§ **TASK DIRECTIONS**: Rewrite the lines below as a JSON list of strings, one string per line, leaving out blank lines.

-------- DATA ROWS --------

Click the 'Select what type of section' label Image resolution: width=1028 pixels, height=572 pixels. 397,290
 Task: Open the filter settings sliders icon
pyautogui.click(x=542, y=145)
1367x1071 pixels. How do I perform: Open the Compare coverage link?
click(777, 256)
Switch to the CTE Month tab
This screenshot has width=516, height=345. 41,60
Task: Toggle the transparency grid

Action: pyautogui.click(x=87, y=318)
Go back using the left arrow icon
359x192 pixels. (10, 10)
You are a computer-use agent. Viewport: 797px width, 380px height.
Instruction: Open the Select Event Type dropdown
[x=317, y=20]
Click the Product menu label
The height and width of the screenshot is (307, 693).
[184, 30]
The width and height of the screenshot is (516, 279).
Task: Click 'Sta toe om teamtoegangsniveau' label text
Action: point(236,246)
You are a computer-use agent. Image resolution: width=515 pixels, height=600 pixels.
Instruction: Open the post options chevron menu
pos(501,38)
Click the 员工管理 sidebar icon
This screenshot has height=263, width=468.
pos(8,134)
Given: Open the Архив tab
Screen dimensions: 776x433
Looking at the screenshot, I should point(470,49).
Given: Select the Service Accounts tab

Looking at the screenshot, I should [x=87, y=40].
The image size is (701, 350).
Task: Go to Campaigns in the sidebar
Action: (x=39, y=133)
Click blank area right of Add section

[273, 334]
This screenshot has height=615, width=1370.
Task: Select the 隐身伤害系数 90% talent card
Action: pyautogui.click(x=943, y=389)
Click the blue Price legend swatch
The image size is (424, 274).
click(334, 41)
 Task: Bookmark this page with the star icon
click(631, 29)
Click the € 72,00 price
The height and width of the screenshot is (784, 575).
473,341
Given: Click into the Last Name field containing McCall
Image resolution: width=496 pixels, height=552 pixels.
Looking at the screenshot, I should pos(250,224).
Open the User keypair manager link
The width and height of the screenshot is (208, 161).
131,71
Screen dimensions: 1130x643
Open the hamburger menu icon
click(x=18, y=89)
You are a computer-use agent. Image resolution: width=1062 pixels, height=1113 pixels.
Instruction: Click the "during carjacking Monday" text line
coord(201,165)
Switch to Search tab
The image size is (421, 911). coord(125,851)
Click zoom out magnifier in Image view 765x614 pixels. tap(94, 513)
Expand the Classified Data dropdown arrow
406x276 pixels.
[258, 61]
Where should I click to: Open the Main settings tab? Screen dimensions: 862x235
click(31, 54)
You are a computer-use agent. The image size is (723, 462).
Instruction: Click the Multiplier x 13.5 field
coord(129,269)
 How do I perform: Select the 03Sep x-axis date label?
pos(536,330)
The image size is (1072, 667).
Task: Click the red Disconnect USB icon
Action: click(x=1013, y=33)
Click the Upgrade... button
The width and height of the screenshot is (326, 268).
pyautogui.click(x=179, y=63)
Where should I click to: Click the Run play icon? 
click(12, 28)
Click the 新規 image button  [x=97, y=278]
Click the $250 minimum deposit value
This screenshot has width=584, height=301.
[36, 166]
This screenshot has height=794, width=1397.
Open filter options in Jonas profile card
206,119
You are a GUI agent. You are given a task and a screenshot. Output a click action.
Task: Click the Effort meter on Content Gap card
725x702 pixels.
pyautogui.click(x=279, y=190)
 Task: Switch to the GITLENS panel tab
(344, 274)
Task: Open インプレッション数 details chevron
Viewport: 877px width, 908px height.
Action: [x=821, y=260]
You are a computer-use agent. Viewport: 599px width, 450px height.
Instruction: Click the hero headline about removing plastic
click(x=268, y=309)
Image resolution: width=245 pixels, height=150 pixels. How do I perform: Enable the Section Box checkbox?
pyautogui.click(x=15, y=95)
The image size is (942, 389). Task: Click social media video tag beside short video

--------

§ **FULL SOLUTION**:
[
  "Click the 'Select what type of section' label Image resolution: width=1028 pixels, height=572 pixels. 397,290",
  " Task: Open the filter settings sliders icon",
  "pyautogui.click(x=542, y=145)",
  "1367x1071 pixels. How do I perform: Open the Compare coverage link?",
  "click(777, 256)",
  "Switch to the CTE Month tab",
  "This screenshot has width=516, height=345. 41,60",
  "Task: Toggle the transparency grid",
  "Action: pyautogui.click(x=87, y=318)",
  "Go back using the left arrow icon",
  "359x192 pixels. (10, 10)",
  "You are a computer-use agent. Viewport: 797px width, 380px height.",
  "Instruction: Open the Select Event Type dropdown",
  "[x=317, y=20]",
  "Click the Product menu label",
  "The height and width of the screenshot is (307, 693).",
  "[184, 30]",
  "The width and height of the screenshot is (516, 279).",
  "Task: Click 'Sta toe om teamtoegangsniveau' label text",
  "Action: point(236,246)",
  "You are a computer-use agent. Image resolution: width=515 pixels, height=600 pixels.",
  "Instruction: Open the post options chevron menu",
  "pos(501,38)",
  "Click the 员工管理 sidebar icon",
  "This screenshot has height=263, width=468.",
  "pos(8,134)",
  "Given: Open the Архив tab",
  "Screen dimensions: 776x433",
  "Looking at the screenshot, I should point(470,49).",
  "Given: Select the Service Accounts tab",
  "Looking at the screenshot, I should [x=87, y=40].",
  "The image size is (701, 350).",
  "Task: Go to Campaigns in the sidebar",
  "Action: (x=39, y=133)",
  "Click blank area right of Add section",
  "[273, 334]",
  "This screenshot has height=615, width=1370.",
  "Task: Select the 隐身伤害系数 90% talent card",
  "Action: pyautogui.click(x=943, y=389)",
  "Click the blue Price legend swatch",
  "The image size is (424, 274).",
  "click(334, 41)",
  " Task: Bookmark this page with the star icon",
  "click(631, 29)",
  "Click the € 72,00 price",
  "The height and width of the screenshot is (784, 575).",
  "473,341",
  "Given: Click into the Last Name field containing McCall",
  "Image resolution: width=496 pixels, height=552 pixels.",
  "Looking at the screenshot, I should pos(250,224).",
  "Open the User keypair manager link",
  "The width and height of the screenshot is (208, 161).",
  "131,71",
  "Screen dimensions: 1130x643",
  "Open the hamburger menu icon",
  "click(x=18, y=89)",
  "You are a computer-use agent. Image resolution: width=1062 pixels, height=1113 pixels.",
  "Instruction: Click the \"during carjacking Monday\" text line",
  "coord(201,165)",
  "Switch to Search tab",
  "The image size is (421, 911). coord(125,851)",
  "Click zoom out magnifier in Image view 765x614 pixels. tap(94, 513)",
  "Expand the Classified Data dropdown arrow",
  "406x276 pixels.",
  "[258, 61]",
  "Where should I click to: Open the Main settings tab? Screen dimensions: 862x235",
  "click(31, 54)",
  "You are a computer-use agent. The image size is (723, 462).",
  "Instruction: Click the Multiplier x 13.5 field",
  "coord(129,269)",
  " How do I perform: Select the 03Sep x-axis date label?",
  "pos(536,330)",
  "The image size is (1072, 667).",
  "Task: Click the red Disconnect USB icon",
  "Action: click(x=1013, y=33)",
  "Click the Upgrade... button",
  "The width and height of the screenshot is (326, 268).",
  "pyautogui.click(x=179, y=63)",
  "Where should I click to: Click the Run play icon? ",
  "click(12, 28)",
  "Click the 新規 image button  [x=97, y=278]",
  "Click the $250 minimum deposit value",
  "This screenshot has width=584, height=301.",
  "[36, 166]",
  "This screenshot has height=794, width=1397.",
  "Open filter options in Jonas profile card",
  "206,119",
  "You are a GUI agent. You are given a task and a screenshot. Output a click action.",
  "Task: Click the Effort meter on Content Gap card",
  "725x702 pixels.",
  "pyautogui.click(x=279, y=190)",
  " Task: Switch to the GITLENS panel tab",
  "(344, 274)",
  "Task: Open インプレッション数 details chevron",
  "Viewport: 877px width, 908px height.",
  "Action: [x=821, y=260]",
  "You are a computer-use agent. Viewport: 599px width, 450px height.",
  "Instruction: Click the hero headline about removing plastic",
  "click(x=268, y=309)",
  "Image resolution: width=245 pixels, height=150 pixels. How do I perform: Enable the Section Box checkbox?",
  "pyautogui.click(x=15, y=95)",
  "The image size is (942, 389). Task: Click social media video tag beside short video"
]